By OSCAR PERRI
Six walls around Alice Springs are currently being transformed into large scale public art by 13 local and interstate artists this week, as part of this year’s Alice Springs Street Art Festival.
The Festival is funded by the NT Government and organised by Red Hot Arts (RHA), who also commissioned the artists and chose the locations. After cancelling last year, due to COVID19, RHA General Manager Jeanette Shepherd says it’s good to follow up 2019’s inaugural festival and continue to turn the streets into an open air gallery.
As more works are added, she says the murals can become another attraction to draw people to Alice Springs.
“Ideally we want tourists to be able to stay and really enjoy the town, and a part of that is having attractions for them to go and see.
“Alice Springs already draws a lot of artists, but I think when they see arts being supported like this, it’s definitely more appealing for them to come to.”
It wasn’t easy for Melbourne artist “Kaff-eine” to get here for the festival, having to fly through Newcastle, Brisbane and Darwin to finally touch down in Alice.
Working as a full time artist for over a decade now, she has painted works in America, France, Germany, and the Philippines, as well as one of the enormous works in the highly regarded Yarriambiack Shire’s Silo Art Trail in rural Western Victoria.
Her work, out the front of the House of Talhulah cafe on Hartley Street, features two figures on horseback, one with a heeler, and both appearing laid back and comfortable, with Akubras shadowing their eyes.

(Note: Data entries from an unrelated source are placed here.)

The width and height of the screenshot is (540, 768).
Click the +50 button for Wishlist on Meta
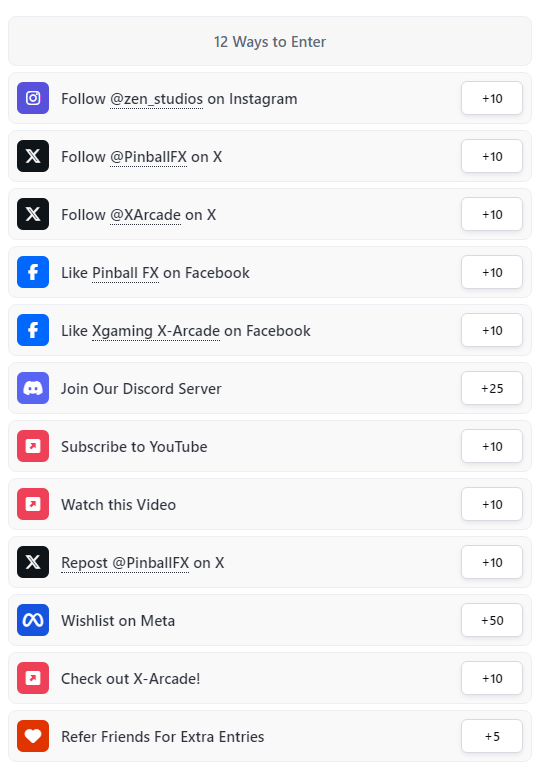(492, 621)
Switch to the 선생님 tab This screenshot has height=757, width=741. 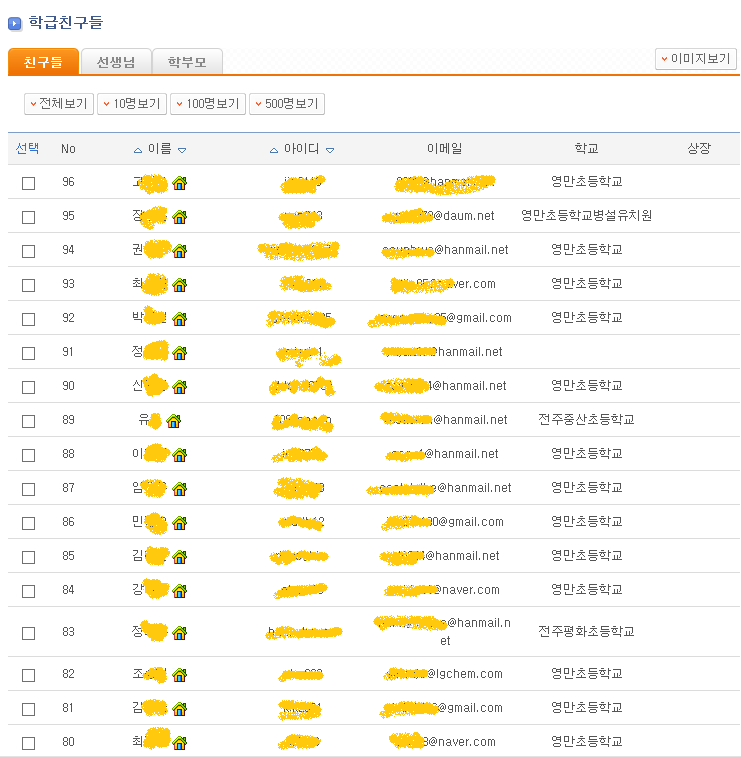tap(116, 62)
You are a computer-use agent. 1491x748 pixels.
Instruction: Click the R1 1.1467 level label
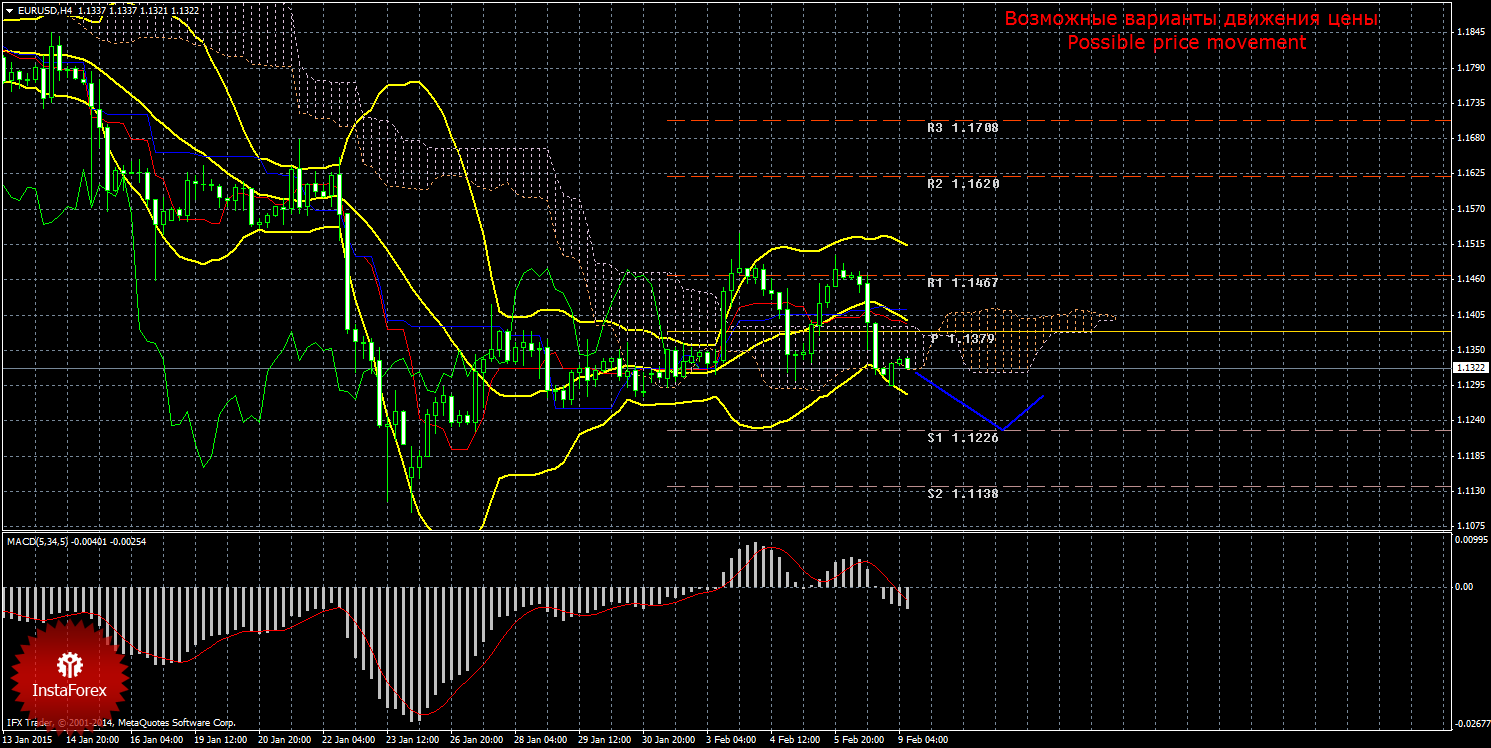[x=962, y=284]
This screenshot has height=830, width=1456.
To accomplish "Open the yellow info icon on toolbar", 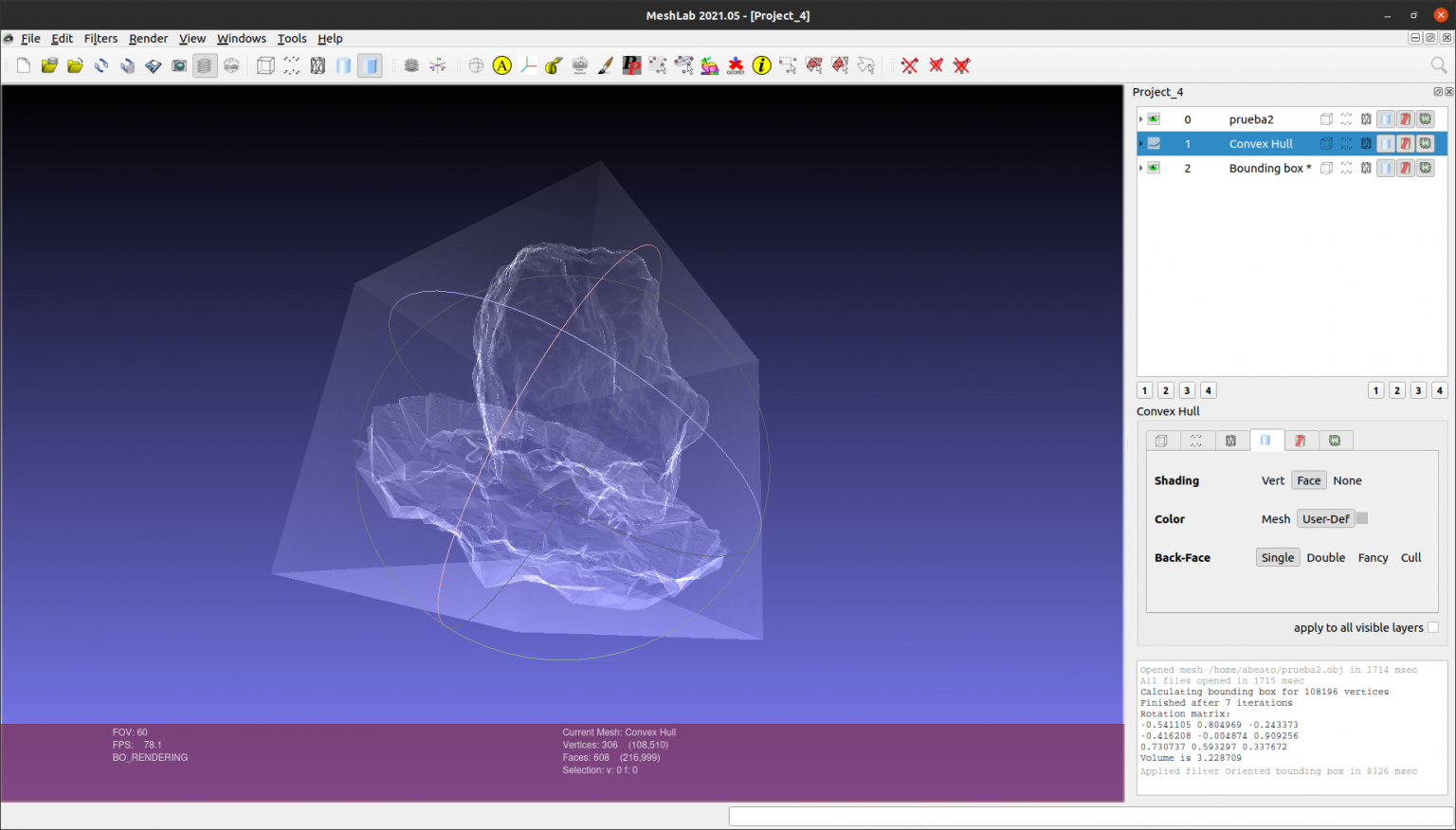I will coord(761,64).
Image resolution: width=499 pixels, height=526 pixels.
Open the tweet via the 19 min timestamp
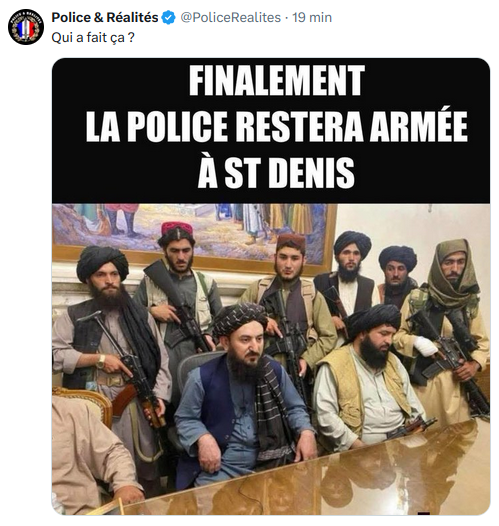[312, 17]
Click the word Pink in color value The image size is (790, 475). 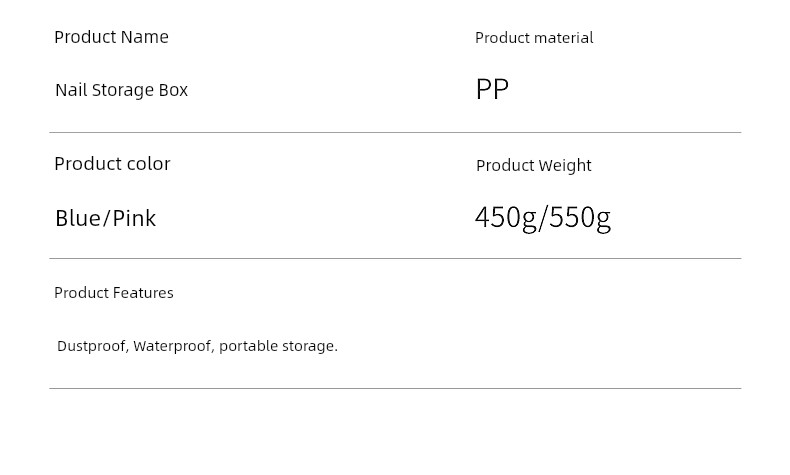click(134, 218)
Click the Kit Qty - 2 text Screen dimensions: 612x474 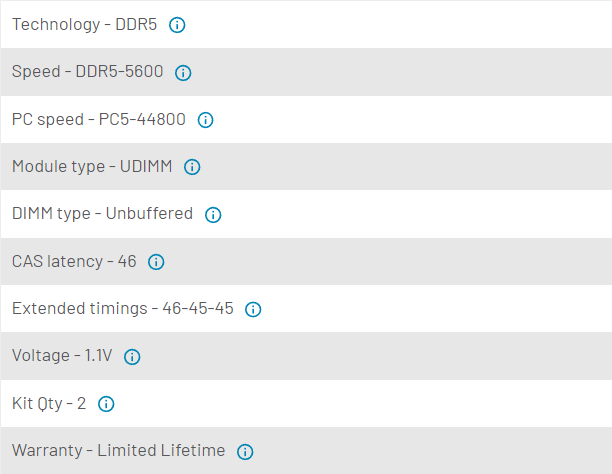tap(49, 403)
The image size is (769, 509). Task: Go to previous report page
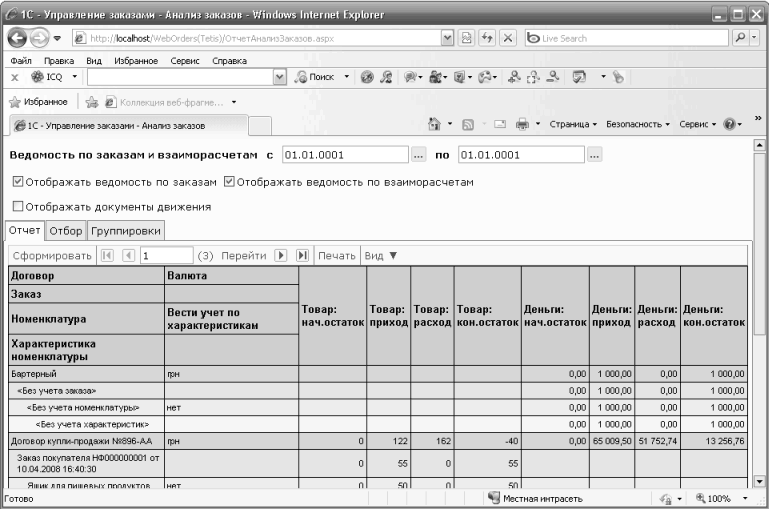point(127,255)
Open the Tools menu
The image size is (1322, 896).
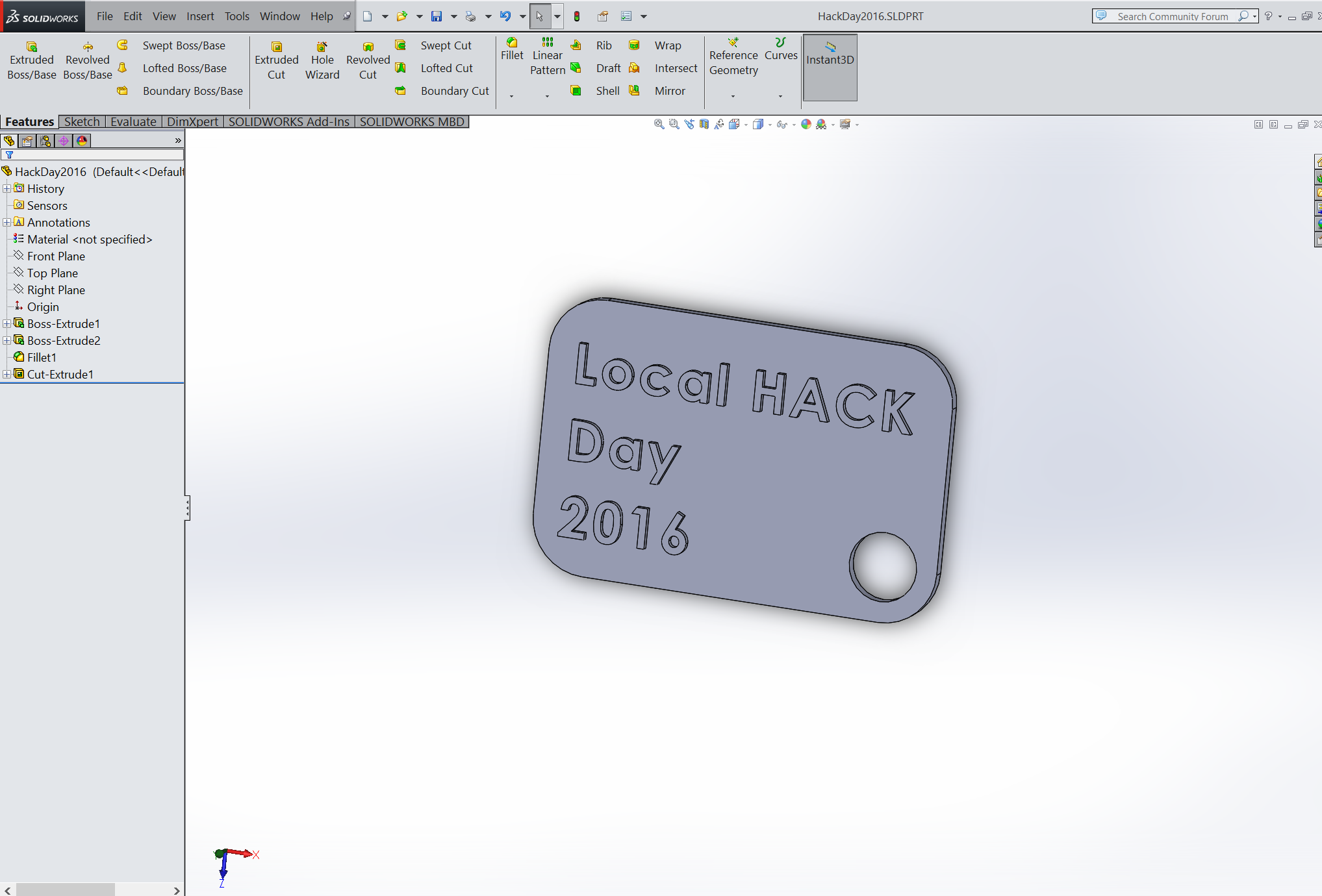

They are in red, blue and cream spray and acrylic paint, reflecting the colours of the soil, sky and trees of Central Australia.
“It started of as a bit of an homage to indentured labourers, indigenous Australians being forced to work as stockmen and women, essentially slavery, which the community then turned around to being their own culture.”
Place has a big impact on her art, particularly when away from home.
“Especially a place with a 60,000 year old history like here. I come in and paint and then I go away again, so it’s got to have meaning and to be owned by the folks who live here and work here, otherwise what’s the point?”
Kaff-eine says that working in the outside world draws her away from the design she may have originally planned, recognising and reflecting the social, political and natural environment surrounding the work. She says it is Important to have a voice and a message, “otherwise why are you painting?”
This freedom of expression, though, has its limits for artists commissioned by the festival.
Designs need approval from RHA, the property owner, and NT Government owned NT Major Events Company. RHA confirmed that some artists had to change their designs as a result of “feedback” from business owners and funding bodies.
Tagging, a less publicly celebrated aspect of street art, is integral to any street art scene According to Kaff-eine, “whether people like it or not.”
She says it’s how artists learn the basic skills and theories of graffiti, a necessary part of growing a street art scene that produces high quality pieces like the ones that the festival has commissioned.
“You don’t get one without the other, it’s all part of the same culture.
“Most of the artists that I know, if they don’t do it now then they definitely used to, it’s where everything comes from.”
“Just paint,” is Kaff-eine’s advice for aspiring street artists.
“Practice somewhere not in public first, everyone sucks at the start, follow artists you admire and watch what they do, especially when they’re at work, not just looking at the finished piece.
“If you love what you’re doing and you’ve got something strong to say then others will feel the same.”
Once the piece is finished, she is going to be spending the next week working with artists from Many Hands Art Centre on a mural on Leichhardt Terrace.
Already acclaimed for what they do, Kaff-eine’s focus will be to help with translating their work to scale and using spray paint instead of their habitual watercolour and brushes.